27. The method of claim 26, wherein the internal transcribed spacer 2 region comprises the sequence set forth in SEQ ID NO:2, or a complementary sequence thereof, of a C. haemulonii.

28. The method of claim 27, having a nucleic acid sequence of SEQ ID NO:26, or a complementary sequence thereof.

29. The method of claim 26, wherein the internal transcribed spacer 2 region comprises the sequence set forth in SEQ ID NO:3, or a complementary sequence thereof, of a C. kefyr.

30. The method of claim 29, having a nucleic acid sequence of SEQ ID NO:29, or a complementary sequence thereof.

31. The method of claim 26, wherein the internal transcribed spacer 2 region comprises the sequence set forth in SEQ ID NO:4, or a complementary sequence thereof, of a C. lambica.

32. The method of claim 31, having a nucleic acid sequence of SEQ ID NO:27 or SEQ ID NO:28, or a complementary sequence thereof.

33. The method of claim 26, wherein the internal transcribed spacer 2 region comprises the sequence set forth in SEQ ID NO:5, or a complementary sequence thereof, of a C. lusitaniae.

34. The method of claim 33, having a nucleic acid sequence of SEQ ID NO:31, or a complementary sequence thereof.

35. The method of claim 26, wherein the internal transcribed spacer 2 region comprises the sequence set forth in SEQ ID NO:6, or a complementary sequence thereof, of a C. norvegensis.
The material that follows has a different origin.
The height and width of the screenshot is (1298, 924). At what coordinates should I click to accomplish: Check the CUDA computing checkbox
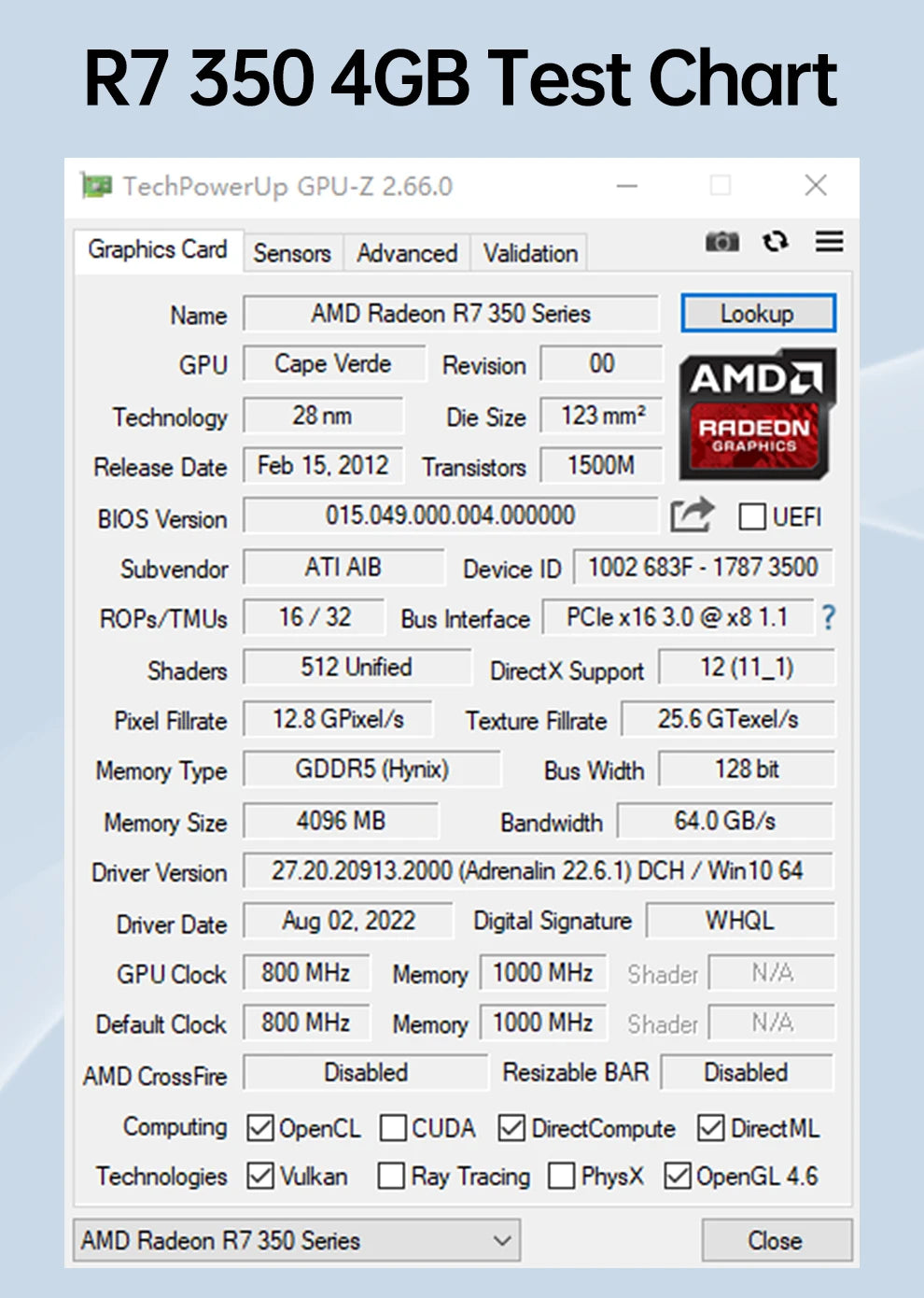393,1128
36. The method of claim 35, having a nucleic acid sequence of SEQ ID NO:33, or a complementary sequence thereof.

37. The method of claim 26, wherein the internal transcribed spacer 2 region comprises the sequence set forth in SEQ ID NO:7, or a complementary sequence thereof, of a C. norvegica.

38. The method of claim 37, having a nucleic acid sequence of SEQ ID NO:32, or a complementary sequence thereof.

39. The method of claim 26, wherein the internal transcribed spacer 2 region comprises the sequence set forth in SEQ ID NO:8, or a complementary sequence thereof, of a C. rugosa.

40. The method of claim 39, having a nucleic acid sequence of SEQ ID NO:23, or a complementary sequence thereof.

41. The method of claim 26, wherein the internal transcribed spacer 2 region comprises the sequence set forth in SEQ ID NO:9, or a complementary sequence thereof, of a C. utilis.

42. The method of claim 41, having a nucleic acid sequence of SEQ ID NO:24, or a complementary sequence thereof.

43. The method of claim 26, wherein the internal transcribed spacer 2 region comprises the sequence set forth in SEQ ID NO:10, or a complementary sequence thereof, of a C. viswanathii.

44. The method of claim 43, having a nucleic acid sequence of SEQ ID NO:30, or a complementary sequence thereof.

45. The method of claim 26, wherein the internal transcribed spacer 2 region comprises the sequence set forth in SEQ ID NO:11, or a complementary sequence thereof, of a C. zeylanoides.

46. The method of claim 45, having a nucleic acid sequence of SEQ ID NO:25, or a complementary sequence thereof.

47. The method of claim 26, wherein the internal transcribed spacer 2 region comprises the sequence set forth in SEQ ID NO:12, or a complementary sequence thereof, of a C. dubliniensis.

48. The method of claim 47, having a nucleic acid sequence of SEQ ID NO:35, or a complementary sequence thereof.

49. The method of claim 26, wherein the internal transcribed spacer 2 region comprises the sequence set forth in SEQ ID NO:13, or a complementary sequence thereof, of a C. pelliculosa.

50. The method of claim 49, having a nucleic acid sequence of SEQ ID NO:34, or a complementary sequence thereof.